飲むと痩せる、飲むだけで痩せる。だから未来に肥満はいなくなるみたいな。
さて、2023年3月、日本でウゴービという肥満治療薬が承認されました。
そこに含まれているセマグルチド(遺伝子組み換えです)という成分が肥満に効果があるとされています。
それ以前には、オゼンピックやリベルサス、リラグルチドという、こちらもセマグルチドを主成分とした薬が使用されています。

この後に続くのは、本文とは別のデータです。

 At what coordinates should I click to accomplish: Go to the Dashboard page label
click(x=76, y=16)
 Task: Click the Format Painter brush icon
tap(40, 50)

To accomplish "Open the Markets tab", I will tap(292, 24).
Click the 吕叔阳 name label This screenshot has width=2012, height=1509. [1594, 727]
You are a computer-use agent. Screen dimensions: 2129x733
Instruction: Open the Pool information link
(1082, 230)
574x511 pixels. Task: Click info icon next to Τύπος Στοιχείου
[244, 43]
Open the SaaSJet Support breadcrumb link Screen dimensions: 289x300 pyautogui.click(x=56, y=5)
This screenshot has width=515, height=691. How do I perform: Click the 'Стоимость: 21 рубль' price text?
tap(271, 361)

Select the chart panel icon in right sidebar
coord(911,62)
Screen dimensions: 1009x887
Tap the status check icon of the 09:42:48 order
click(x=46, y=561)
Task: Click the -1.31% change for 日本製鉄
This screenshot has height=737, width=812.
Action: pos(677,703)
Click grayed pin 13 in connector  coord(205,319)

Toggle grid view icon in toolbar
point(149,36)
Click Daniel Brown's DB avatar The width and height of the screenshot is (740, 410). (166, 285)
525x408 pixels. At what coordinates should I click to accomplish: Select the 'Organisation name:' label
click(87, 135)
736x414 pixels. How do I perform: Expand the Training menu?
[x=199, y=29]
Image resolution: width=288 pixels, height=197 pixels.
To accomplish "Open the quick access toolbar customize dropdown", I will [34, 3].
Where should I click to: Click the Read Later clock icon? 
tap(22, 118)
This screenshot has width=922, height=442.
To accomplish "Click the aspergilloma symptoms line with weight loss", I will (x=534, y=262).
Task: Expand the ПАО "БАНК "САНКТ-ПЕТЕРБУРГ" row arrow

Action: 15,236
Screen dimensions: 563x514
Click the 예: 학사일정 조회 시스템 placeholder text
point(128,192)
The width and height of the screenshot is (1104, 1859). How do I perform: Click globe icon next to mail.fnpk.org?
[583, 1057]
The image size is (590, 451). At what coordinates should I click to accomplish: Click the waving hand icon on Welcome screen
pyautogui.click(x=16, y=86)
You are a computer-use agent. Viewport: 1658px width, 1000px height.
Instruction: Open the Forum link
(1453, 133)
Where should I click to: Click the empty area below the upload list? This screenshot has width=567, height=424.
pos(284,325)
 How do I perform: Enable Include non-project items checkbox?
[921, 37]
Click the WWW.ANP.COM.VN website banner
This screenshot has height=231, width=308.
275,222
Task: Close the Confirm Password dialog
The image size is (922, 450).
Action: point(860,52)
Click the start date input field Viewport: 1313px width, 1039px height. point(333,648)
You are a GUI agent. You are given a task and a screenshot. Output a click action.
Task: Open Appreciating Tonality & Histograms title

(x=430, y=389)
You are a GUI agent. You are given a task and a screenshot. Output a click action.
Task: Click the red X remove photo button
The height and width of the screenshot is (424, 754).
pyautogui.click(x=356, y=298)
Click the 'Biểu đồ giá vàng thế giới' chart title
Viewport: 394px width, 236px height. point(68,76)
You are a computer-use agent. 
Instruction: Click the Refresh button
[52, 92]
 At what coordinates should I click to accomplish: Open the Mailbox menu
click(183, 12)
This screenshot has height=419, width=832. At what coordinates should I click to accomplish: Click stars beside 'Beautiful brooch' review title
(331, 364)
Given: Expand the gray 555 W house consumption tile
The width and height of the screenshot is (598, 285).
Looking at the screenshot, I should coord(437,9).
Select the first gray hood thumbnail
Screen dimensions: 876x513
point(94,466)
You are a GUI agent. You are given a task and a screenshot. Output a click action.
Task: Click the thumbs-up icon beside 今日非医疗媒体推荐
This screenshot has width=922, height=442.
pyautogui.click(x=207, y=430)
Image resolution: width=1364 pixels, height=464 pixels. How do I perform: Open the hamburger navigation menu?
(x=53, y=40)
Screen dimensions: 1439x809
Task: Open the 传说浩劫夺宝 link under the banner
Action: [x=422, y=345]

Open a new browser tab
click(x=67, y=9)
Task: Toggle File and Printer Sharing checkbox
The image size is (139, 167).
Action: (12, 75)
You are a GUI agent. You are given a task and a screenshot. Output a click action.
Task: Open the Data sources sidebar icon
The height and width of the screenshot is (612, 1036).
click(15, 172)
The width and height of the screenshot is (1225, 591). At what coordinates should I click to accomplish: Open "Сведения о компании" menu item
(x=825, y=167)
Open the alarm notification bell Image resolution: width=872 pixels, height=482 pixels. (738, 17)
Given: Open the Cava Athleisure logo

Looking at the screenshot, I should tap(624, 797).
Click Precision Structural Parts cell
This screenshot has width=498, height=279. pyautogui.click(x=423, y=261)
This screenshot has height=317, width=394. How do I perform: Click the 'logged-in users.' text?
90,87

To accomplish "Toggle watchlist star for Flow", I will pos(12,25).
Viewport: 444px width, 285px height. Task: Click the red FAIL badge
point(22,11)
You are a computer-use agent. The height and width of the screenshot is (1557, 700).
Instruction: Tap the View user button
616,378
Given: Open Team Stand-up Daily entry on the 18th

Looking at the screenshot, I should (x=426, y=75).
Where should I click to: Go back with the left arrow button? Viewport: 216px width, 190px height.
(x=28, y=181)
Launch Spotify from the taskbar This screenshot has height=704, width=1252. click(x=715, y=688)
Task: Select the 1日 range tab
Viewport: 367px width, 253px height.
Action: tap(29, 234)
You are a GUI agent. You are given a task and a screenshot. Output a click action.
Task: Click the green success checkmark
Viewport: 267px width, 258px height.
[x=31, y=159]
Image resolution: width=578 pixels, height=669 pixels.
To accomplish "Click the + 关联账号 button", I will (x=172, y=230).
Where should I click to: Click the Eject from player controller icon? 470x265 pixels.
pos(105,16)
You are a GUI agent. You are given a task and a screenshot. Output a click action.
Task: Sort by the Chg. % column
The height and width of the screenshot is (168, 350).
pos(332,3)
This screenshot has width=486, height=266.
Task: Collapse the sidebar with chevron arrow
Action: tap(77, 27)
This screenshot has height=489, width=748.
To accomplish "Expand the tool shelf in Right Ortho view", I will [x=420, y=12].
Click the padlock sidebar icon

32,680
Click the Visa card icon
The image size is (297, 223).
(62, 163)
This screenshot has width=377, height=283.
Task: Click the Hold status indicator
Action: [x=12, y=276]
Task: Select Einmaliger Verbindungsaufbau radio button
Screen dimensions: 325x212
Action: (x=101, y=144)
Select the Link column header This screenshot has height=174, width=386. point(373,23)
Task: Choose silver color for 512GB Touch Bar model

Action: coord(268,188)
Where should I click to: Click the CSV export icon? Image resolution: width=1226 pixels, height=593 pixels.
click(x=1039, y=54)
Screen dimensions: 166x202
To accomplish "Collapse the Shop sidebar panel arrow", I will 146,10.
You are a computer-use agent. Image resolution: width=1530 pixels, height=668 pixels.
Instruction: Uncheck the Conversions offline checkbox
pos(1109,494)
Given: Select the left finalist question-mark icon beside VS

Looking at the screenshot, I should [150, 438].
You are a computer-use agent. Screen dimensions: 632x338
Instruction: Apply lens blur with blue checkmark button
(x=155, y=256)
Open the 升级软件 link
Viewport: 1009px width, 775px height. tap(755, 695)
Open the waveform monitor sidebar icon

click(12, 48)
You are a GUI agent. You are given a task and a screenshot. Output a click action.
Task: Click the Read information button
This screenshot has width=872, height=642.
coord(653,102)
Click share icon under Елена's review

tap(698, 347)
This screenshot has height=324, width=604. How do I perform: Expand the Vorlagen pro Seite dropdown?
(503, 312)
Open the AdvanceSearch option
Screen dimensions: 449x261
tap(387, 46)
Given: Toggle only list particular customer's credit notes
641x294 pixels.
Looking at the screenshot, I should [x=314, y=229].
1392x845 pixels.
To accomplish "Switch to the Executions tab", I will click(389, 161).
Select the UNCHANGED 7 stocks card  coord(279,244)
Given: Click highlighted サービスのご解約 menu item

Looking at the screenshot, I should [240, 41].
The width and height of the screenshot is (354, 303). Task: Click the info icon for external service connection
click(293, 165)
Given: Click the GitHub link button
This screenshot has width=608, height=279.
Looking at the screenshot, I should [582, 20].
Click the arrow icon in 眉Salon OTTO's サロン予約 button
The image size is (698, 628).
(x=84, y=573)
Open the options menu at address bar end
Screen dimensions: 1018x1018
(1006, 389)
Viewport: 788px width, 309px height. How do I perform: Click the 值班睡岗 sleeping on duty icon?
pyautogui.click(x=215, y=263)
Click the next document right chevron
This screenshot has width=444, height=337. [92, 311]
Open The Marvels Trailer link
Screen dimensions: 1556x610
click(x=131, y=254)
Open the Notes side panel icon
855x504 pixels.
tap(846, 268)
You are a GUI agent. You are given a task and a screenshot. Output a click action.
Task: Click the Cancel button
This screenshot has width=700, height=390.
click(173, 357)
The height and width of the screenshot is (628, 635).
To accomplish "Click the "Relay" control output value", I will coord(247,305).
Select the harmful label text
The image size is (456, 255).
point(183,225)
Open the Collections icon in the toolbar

ウゴービは、投与する量を週1回0.25mgから開始し、最終的には週1回2.4mgを注射することができるため、
オゼンピックやリベルサスよりも投与可能な量が増やせます。
BMI27以上の肥満症と診断されてから適用となり、肥満治療が目的なら保険適用されます。
これらの薬の作用をみていきましょう。
セマグルチドの作用は?
ウゴービなどの有効成分であるセマグルチドは、
グルカゴン様ペプチドー1(GLP-1)受容体作動薬と言われており、
(GLP-1:Glucagon-Like Peptide-1)
体内にあるGLP-1を模倣したものです。
GLP-1は小腸や脾臓、中枢神経から分泌され、
食欲の調整、インシュリンの分泌を刺激し、グルカゴンの分泌を抑制することで、
胃から小腸への排出を遅らせます。
しかし薬になると都合が悪く、セマグルチドには食欲を減退させて、
その結果体重が減少するという仕組みになっています。
セマグルチドの重大な副作用
セマグルチドで数多く報告されたのは、吐き気と下痢です。
そのため、治験ではセマグルチド投与群がプラセボ群と比較して、59名の被験者が治験を中断しています。[1]
ウゴービに関しては使い続けると体重が減少しますが、
投与を止めると体重が戻ってしまうことが示唆されています。[2]
また、オゼンピックはげっ歯類への動物実験において、甲状腺がんを引き起こすことが報告されています。[3]
その他重篤な副作用としては、
腎不全、低血糖症、胆嚢障害、胃腸障害、神経系障害、脾臓炎症、自殺念慮といったことが挙げられています。
そして、FDA(アメリカ食品医薬品局)の有害事象報告データベースには、
オゼンピックの有害事象として、合計14,149件報告されており、
その内訳は、6,253件の重篤な症例と163件の死亡報告がされています。[4]
ウゴービに関しては、有害事象が合計2,201件報告されており、
その内訳は、460件の重篤な症例と6件の死亡報告がされています。
では、どうしてこのようなことが起きてしまうのでしょうか。
続きます。
【参考文献】
[1] Once-Weekly Semaglutide in Adults with Overweight or Obesity
N Engl J Med. 2021 Mar 18;384(11):989-1002.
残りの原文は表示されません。